Announced that MLB has suspended LHP Felix Heredia for 10 days, effective at the start of the 2006 season, for violating the league's drug prevention and treatment program. [10/19]
If Heredia's suspension must be served in the major leagues from the point at which he returns to an active roster, this may well be a suspension that effectively ends his professional career in this country. Let's face it, would you want to have Felix Heredia around for ten days in which you couldn't use him, just for the privilege of eventually being able to use him? I seem to remember that something like this happened with a pitcher in the '90s, someone like Rick Huisman, a minor league veteran who drew a big suspension after a brawl, got demoted, and who never did come back up to serve his suspension. If a guy's already borderline and did something wrong, either he needs an angel in some front office somewhere, or he's going to have to get very used to choices that range from the far side of the Pacific to Newark. Don't be surprised if that's Heredia's lot.
Re-signed LHP Dave Williams to a one-year contract. [10/24]
Declined their option on RHP Jose Mesa for 2006, making him a free agent. [10/25]
Williams chose to avoid arbitration or a winter's worth of wonder. Can you blame him? He did get $1.4 million, and for a guy who lost a good chunk of his career to a torn labrum, a little bit of security goes a long way.
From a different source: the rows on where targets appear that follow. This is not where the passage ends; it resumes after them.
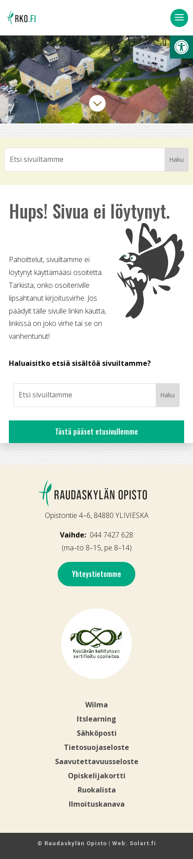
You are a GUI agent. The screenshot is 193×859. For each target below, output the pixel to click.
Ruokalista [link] (97, 790)
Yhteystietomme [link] (96, 574)
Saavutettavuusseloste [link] (96, 761)
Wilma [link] (96, 705)
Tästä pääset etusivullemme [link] (96, 431)
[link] (181, 47)
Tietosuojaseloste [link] (96, 747)
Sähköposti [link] (97, 733)
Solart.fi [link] (143, 843)
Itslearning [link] (96, 719)
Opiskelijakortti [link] (97, 776)
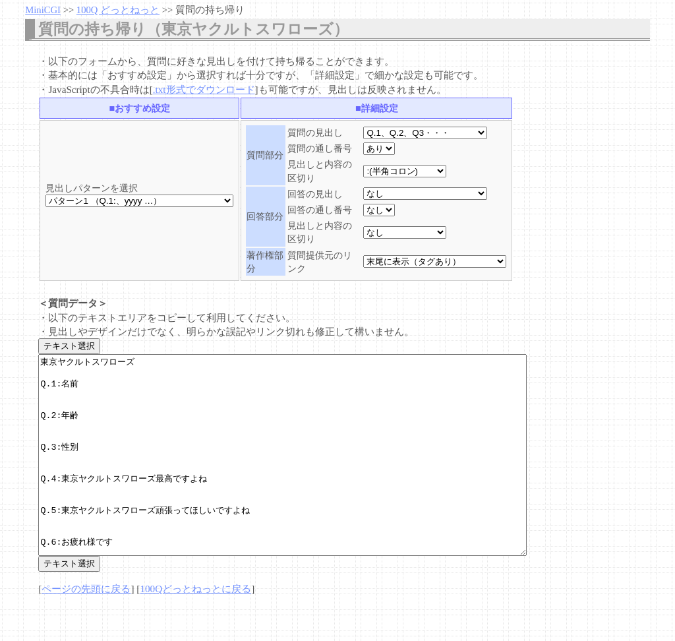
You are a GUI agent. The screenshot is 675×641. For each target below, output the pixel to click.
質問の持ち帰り (210, 10)
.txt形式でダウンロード (204, 89)
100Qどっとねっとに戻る (195, 628)
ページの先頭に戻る (86, 628)
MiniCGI (43, 10)
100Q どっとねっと (118, 10)
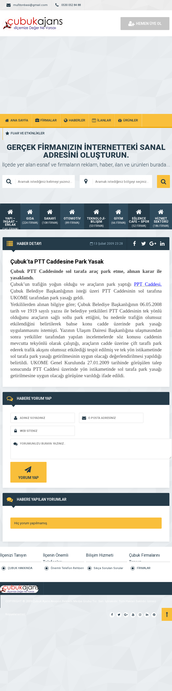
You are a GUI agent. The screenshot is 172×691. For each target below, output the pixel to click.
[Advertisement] (86, 75)
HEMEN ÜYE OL (145, 23)
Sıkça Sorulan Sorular (108, 568)
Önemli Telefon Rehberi (67, 568)
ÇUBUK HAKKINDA (20, 568)
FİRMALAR (144, 568)
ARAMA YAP (163, 181)
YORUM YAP (27, 472)
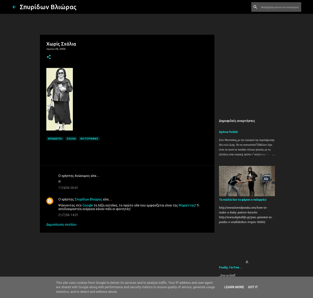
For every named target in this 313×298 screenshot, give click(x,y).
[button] (48, 57)
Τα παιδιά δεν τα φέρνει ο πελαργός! (242, 199)
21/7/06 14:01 (68, 215)
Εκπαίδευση (55, 138)
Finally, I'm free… (230, 267)
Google (87, 205)
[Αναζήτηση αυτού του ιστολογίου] (280, 7)
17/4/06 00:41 (68, 187)
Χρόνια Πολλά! (228, 132)
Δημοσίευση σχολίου (61, 224)
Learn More (234, 287)
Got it (253, 287)
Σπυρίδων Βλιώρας (48, 6)
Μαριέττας (187, 205)
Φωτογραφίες (89, 138)
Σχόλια (71, 138)
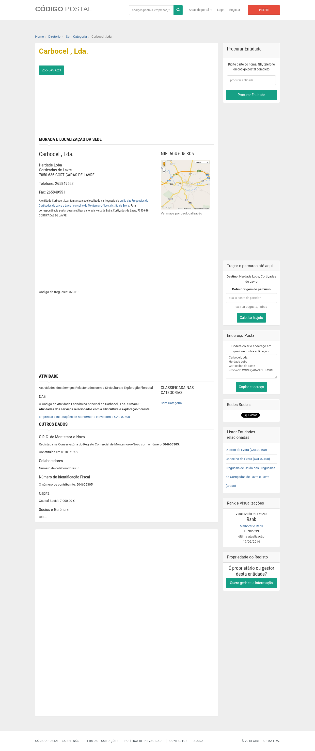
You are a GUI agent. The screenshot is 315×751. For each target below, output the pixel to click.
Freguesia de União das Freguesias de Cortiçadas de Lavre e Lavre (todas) (250, 477)
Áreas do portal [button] (200, 10)
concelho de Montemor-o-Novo (91, 205)
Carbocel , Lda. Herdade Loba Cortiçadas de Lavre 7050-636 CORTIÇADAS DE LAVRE (251, 366)
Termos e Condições (102, 741)
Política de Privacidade (144, 741)
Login (220, 10)
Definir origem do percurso (251, 289)
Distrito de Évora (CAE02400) (246, 450)
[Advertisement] (172, 99)
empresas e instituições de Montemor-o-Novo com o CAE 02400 (84, 417)
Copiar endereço (251, 387)
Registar (234, 10)
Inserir (263, 10)
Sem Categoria (171, 403)
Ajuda (198, 741)
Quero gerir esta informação (251, 583)
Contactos (178, 741)
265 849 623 (51, 70)
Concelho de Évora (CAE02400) (248, 459)
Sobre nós (71, 741)
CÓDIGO (63, 9)
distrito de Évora (119, 205)
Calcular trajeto (251, 318)
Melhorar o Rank (251, 526)
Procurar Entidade (251, 95)
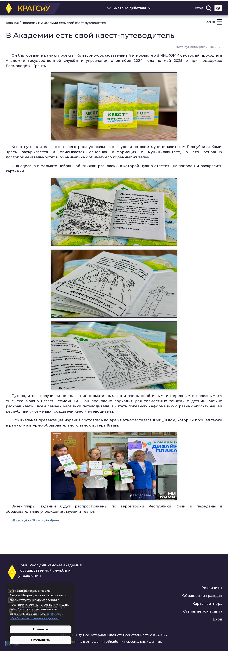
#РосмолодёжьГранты (46, 520)
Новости (28, 23)
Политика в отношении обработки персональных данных (114, 641)
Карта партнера (207, 604)
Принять (40, 629)
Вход (199, 8)
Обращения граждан (202, 596)
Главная (12, 23)
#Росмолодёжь (21, 520)
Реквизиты (211, 588)
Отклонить (40, 640)
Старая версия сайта (202, 611)
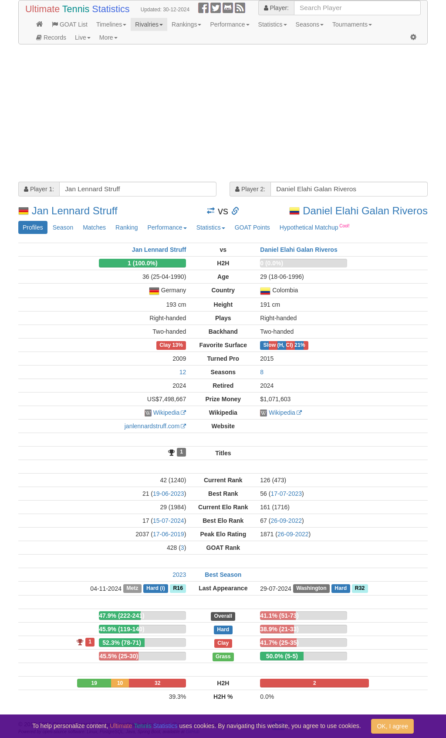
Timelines (111, 24)
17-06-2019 (168, 534)
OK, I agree (392, 726)
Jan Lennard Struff (75, 211)
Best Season (223, 574)
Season (63, 227)
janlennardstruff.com (152, 426)
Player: (276, 7)
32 (157, 683)
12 (182, 372)
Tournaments (352, 24)
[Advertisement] (223, 114)
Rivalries (149, 24)
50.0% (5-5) (282, 656)
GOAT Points (252, 227)
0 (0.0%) (271, 263)
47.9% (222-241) (121, 615)
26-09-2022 (286, 520)
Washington (311, 589)
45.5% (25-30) (118, 656)
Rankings (186, 24)
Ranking (126, 227)
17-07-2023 (286, 493)
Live (83, 37)
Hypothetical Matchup (315, 227)
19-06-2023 (168, 493)
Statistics (272, 24)
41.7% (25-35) (279, 642)
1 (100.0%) (142, 263)
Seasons (310, 24)
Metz (132, 589)
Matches (94, 227)
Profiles (33, 227)
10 (120, 683)
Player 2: (250, 189)
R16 (178, 589)
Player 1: (39, 189)
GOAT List (70, 24)
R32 (360, 589)
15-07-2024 (168, 520)
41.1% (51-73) (279, 615)
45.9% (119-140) (121, 629)
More (108, 37)
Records (51, 37)
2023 (179, 574)
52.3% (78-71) (121, 642)
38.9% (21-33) (279, 629)
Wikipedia (166, 412)
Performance (229, 24)
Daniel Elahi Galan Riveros (365, 211)
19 (94, 683)
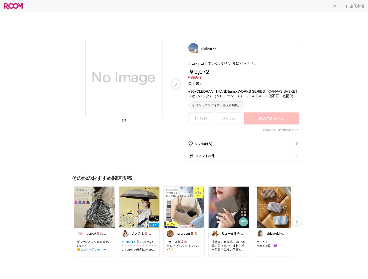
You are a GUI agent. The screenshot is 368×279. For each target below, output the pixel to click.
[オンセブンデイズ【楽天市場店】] (216, 105)
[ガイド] (338, 6)
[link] (94, 207)
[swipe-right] (176, 84)
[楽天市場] (357, 6)
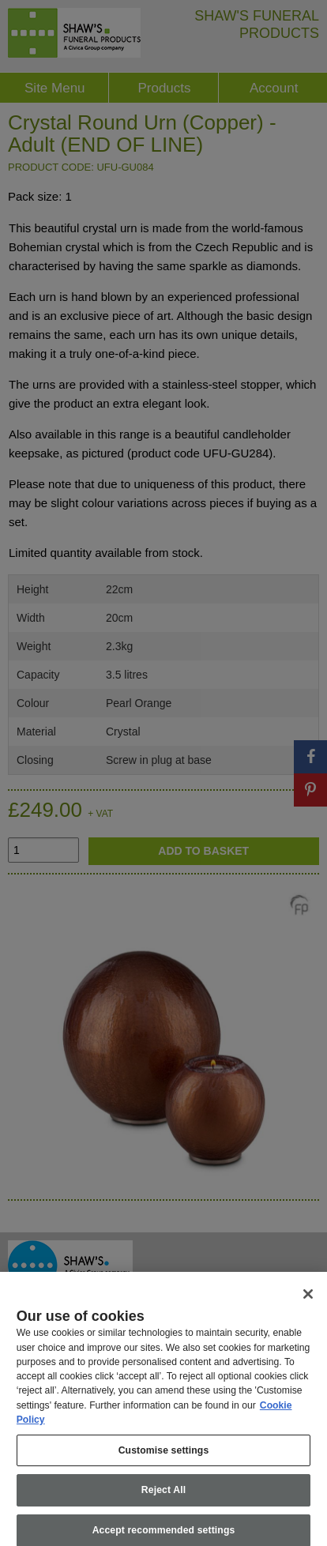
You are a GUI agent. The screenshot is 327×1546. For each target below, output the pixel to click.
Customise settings (163, 1455)
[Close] (308, 1300)
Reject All (163, 1496)
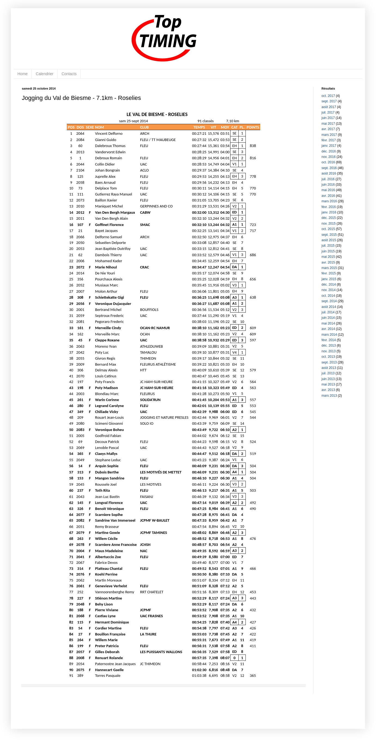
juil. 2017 (328, 112)
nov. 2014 (329, 290)
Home (22, 74)
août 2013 (329, 368)
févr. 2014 (329, 340)
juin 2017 (328, 118)
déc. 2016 (329, 151)
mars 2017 (329, 135)
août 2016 (329, 173)
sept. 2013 (329, 362)
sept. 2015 (329, 235)
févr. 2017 (329, 140)
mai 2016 (328, 190)
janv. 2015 (329, 279)
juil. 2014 (328, 312)
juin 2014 (328, 318)
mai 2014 (328, 323)
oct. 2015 (328, 229)
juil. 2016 (328, 179)
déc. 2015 (329, 218)
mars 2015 (329, 268)
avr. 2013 (328, 390)
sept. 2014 (329, 301)
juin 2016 (328, 184)
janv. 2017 (329, 146)
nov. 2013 (329, 351)
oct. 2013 (328, 357)
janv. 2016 (329, 212)
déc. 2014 (329, 284)
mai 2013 (328, 384)
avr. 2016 (328, 196)
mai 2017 (328, 124)
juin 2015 (328, 251)
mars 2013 (329, 395)
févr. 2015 (329, 273)
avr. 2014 (328, 329)
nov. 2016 (329, 157)
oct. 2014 (328, 296)
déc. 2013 (329, 345)
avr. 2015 (328, 262)
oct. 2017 (328, 96)
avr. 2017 (328, 129)
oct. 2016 (328, 162)
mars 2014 (329, 335)
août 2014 (329, 307)
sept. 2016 (329, 168)
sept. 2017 (329, 101)
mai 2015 (328, 257)
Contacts (69, 74)
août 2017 (329, 107)
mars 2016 (329, 201)
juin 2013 (328, 379)
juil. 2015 (328, 245)
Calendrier (44, 74)
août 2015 (329, 240)
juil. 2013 (328, 373)
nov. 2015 (329, 223)
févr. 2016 (329, 207)
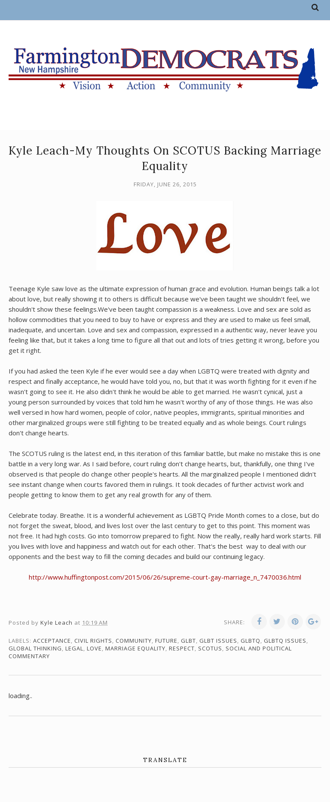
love (94, 648)
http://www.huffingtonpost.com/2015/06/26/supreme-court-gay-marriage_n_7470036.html (165, 577)
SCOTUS (210, 648)
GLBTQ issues (285, 640)
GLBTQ (250, 640)
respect (182, 648)
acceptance (52, 640)
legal (74, 648)
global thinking (35, 648)
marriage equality (135, 648)
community (134, 640)
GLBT (188, 640)
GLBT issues (218, 640)
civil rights (93, 640)
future (166, 640)
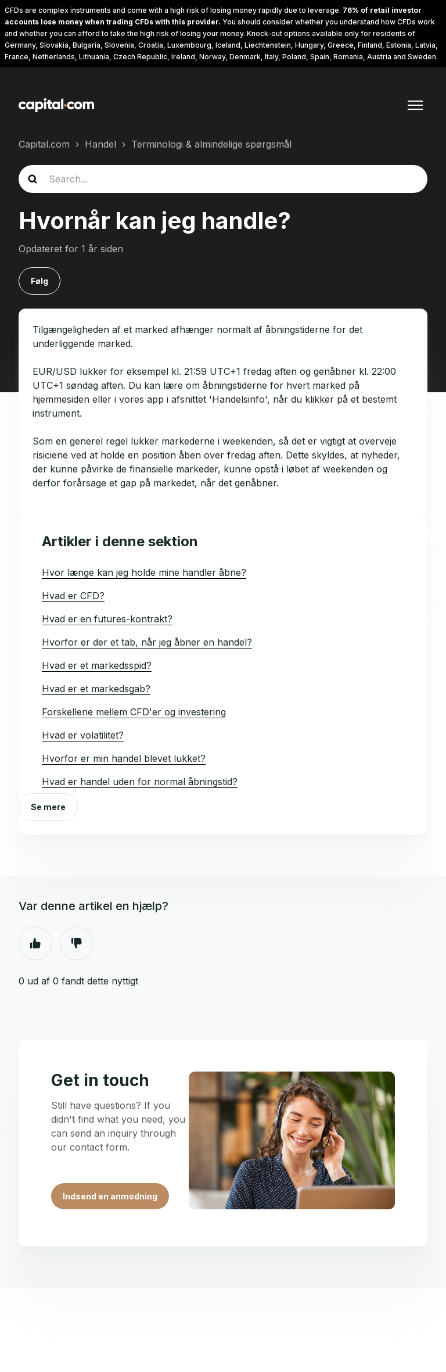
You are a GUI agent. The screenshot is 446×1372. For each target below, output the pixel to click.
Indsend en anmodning (110, 1196)
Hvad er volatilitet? (83, 735)
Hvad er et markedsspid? (97, 665)
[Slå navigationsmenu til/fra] (415, 105)
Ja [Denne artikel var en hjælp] (35, 943)
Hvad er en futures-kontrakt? (107, 619)
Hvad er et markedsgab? (96, 688)
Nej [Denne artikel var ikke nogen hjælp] (76, 943)
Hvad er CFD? (73, 595)
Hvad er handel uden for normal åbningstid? (140, 781)
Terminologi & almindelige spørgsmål (211, 144)
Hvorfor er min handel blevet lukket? (124, 758)
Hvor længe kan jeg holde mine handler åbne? (144, 572)
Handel (100, 144)
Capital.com (44, 144)
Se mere (48, 807)
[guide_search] (223, 179)
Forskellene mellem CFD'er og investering (134, 712)
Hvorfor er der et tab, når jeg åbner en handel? (147, 642)
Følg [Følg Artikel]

For David Littlefield, the real question is whether Williams is one of the guys they keep in what bids to be an overcrowded rotation, or whether they try to peddle him to someone with prospects, who needs pitching, and is as budget-conscious as the Bucs have to be. I think it makes sense for Littlefield to hold onto Williams for a while, perhaps well into the '06 season. First, the club is going to have to sort out what's going to happen with Mark Redman, and then we have to wait until spring training to see how Paul Maholm, Tom Gorzelanny, and Ian Snell look from among the kids, whether or not John Van Benschoten is finally healthy and ready, and whether or not Oliver Perez is going to bounce back. With that much possibility and uncertainty, it makes sense to hold on to a handy mediocrity like Williams.
As for the decision to not retain Mesa, having failed to move him for even the smallest scrap last summer, this was a case of belatedly settling for double-nothing: no prospect, however notional, and no great reward on the field for having kept him (Mesa was the worst reliever on the club). There's no satisfaction in acknowledging the obvious, that he's not a reliever you want to rely on in consecutive seasons, but if last summer's rumors that the Mets were interested and dangling Victor Diaz have any validity whatsoever, that's a head-on-a-pointed stick offense if you fail to pull the trigger on something like that. Hopefully, the Bucs won't spend any serious money on a purported spandex-clad superman for save-hogging, but unfortunately, it remains the fashion of the day. Whether or not Littlefield can bring himself to break with convention will be something to watch for this winter.